Understanding the 5 Things You Should Know About 401k Withdrawal Rules:
Below are the top 5 things you should know about 401k withdrawal rules. Make sure you also have regular conversations with your plan administrator and tax advisor, so you know that you are sticking to all the rules.
1. You must start taking the required minimum distributions (RMDs) once you turn 70 1/2, or at least by April 1 of the following year. After that initial withdrawal, you must take your next RMD by December 31 of that same year. So, if you were to turn 70 1/2 in March of 2017, you could defer your first RMD to April 1, 2018, and your second to December 31, 2018. This means that, if you do defer to April 1, you may have to take two payments in a single year.
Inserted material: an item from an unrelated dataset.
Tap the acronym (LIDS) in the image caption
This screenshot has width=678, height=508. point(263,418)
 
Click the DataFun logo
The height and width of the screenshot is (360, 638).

2. Working out your 401k withdrawals is a matter of life or death, sort of... In order to find out how high your RMD will be in a certain year, you have to divide whatever is left in your account after the day of your last payment by the life expectancy for someone of your demographic background. That may seem pretty arbitrary, but the IRS does publish a full table on its website that allows you to work out exactly what your life expectancy is.
3. Your RMD may be, and likely will be, classed as taxable income. This should have been explained to you when you first opened the account. However, a quick reminder is that, in case of a 401k, you did not pay any taxes on the money that you contributed into your 401k. However, when you withdraw from this money, you will have to start paying taxes. If you have a Roth 401k, you may have qualified distributions that won't be taxed. However, the IRS says that you should speak to your administrator and tax advisor.
4. If you do not take your annual RMD, it will cost you a great deal of money. In fact, the amount that isn't distributed will be taxed at 50%.
5. If you make an RMD mistake, you can fix it. You can have the 50% tax waived by filling in Form 5329 and writing a letter explaining that a "reasonable error" was made, and that you have taken "reasonable steps" to fix it.
The above are the five key things to know about the rules for withdrawing from a 401k. These are complex, not in the least because of the tax issue. However, the IRS is there to help you if you have questions.